TEXTO FORNECIDO:
+===+
Três amigos chegaram ao aeroporto de Lisboa, vindos de um voo intercontinental, com a quantidade de bagagem de umas férias relativamente longas. Duas das pessoas no grupo eram caucasianas, uma tinha um perfil físico que permitia aos olhos de um europeu classificá-la como hispânica. Haviam já passado o controlo de passaportes. Na alfândega, uma das pessoas foi parada e foi-lhe pedido que abrisse as malas, cujo conteúdo foi revistado com detalhe. Isto passou-se comigo há quase três décadas e a minha amiga, talvez hispânica nos seus traços raciais, encarou com normalidade o facto de ser a escolhida para ter a sua viagem verificada.
A caracterização racial na ação das instituições que garantem a aplicação da lei é um dado vastamente conhecido das minorias étnicas. A probabilidade de um cigano, um negro, um estrangeiro, uma pessoa LGBT serem parados e questionados ou revistados, é superior à de um caucasiano. Isso mesmo sublinhou no seu relatório anual de 2024, recentemente publicado, a Comissão Europeia contra o Racismo e a Intolerância (CERI)[1].
+===+
Excerto do conjunto de dados

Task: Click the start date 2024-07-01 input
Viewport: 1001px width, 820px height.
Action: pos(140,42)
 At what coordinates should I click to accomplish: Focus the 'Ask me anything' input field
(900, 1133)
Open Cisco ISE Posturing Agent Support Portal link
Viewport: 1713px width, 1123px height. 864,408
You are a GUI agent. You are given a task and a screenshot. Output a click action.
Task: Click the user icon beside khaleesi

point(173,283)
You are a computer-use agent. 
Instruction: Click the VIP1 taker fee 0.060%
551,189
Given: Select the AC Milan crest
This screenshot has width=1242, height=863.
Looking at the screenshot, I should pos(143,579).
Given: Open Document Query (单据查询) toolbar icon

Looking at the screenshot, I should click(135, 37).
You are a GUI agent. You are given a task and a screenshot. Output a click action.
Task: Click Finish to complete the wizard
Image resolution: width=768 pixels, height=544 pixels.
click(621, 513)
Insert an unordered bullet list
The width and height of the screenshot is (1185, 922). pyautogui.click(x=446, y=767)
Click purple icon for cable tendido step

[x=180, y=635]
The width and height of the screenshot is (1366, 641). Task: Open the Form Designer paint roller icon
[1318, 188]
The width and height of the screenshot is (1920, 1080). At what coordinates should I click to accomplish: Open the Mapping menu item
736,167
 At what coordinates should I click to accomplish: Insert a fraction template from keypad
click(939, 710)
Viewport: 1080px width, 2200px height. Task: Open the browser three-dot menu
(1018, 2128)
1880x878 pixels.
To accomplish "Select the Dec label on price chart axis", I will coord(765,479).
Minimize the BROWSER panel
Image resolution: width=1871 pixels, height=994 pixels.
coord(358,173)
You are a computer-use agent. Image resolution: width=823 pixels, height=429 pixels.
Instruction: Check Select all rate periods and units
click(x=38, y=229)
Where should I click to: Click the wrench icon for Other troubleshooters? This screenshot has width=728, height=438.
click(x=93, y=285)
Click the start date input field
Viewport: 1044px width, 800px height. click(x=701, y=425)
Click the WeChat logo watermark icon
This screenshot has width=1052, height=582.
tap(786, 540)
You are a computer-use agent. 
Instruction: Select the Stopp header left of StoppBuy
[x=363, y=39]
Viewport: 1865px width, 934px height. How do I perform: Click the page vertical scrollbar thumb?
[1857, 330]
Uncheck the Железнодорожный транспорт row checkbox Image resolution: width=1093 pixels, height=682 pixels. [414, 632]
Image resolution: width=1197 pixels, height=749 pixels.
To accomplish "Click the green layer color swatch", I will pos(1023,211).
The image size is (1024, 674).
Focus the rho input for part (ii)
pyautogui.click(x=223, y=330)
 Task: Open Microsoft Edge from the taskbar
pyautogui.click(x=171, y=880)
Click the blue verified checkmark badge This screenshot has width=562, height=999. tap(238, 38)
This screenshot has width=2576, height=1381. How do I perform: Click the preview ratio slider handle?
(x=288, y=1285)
+===+
Retome, por favor, o texto sobre a caracterização racial pelas autoridades, continuando-o a partir da última frase apresentada. As entradas não são precisas para esta tarefa.

RESPOSTA ESPERADA:
Essa caracterização racial é uma das tendências que levantam preocupação abordadas no relatório, à qual se juntam a segregação escolar das crianças ciganas e o não reconhecimento de direitos iguais a pessoas transgénero e intersexo.
O exercício denunciado pela CERI é prática corrente na Europa, embora seja um ato discriminatório que viola o princípio a dignidade humana, a Convenção Europeia dos Direitos Humanos, entre outros instrumentos internacionais e, no caso português, a Constituição da República.
Casos de caracterização racial chegaram já ao Tribunal Europeu dos Direitos Humanos[2]. A Alemanha foi condenada em 2022 por a polícia ter escolhido para controlo de identidade, dentro de uma carruagem de um comboio em que eram os únicos não brancos, um cidadão alemão de origem indiana e a sua filha. Em 2024 foi a Suíça que foi condenada, desta vez por controlo com discriminação racial numa estação de Zurique.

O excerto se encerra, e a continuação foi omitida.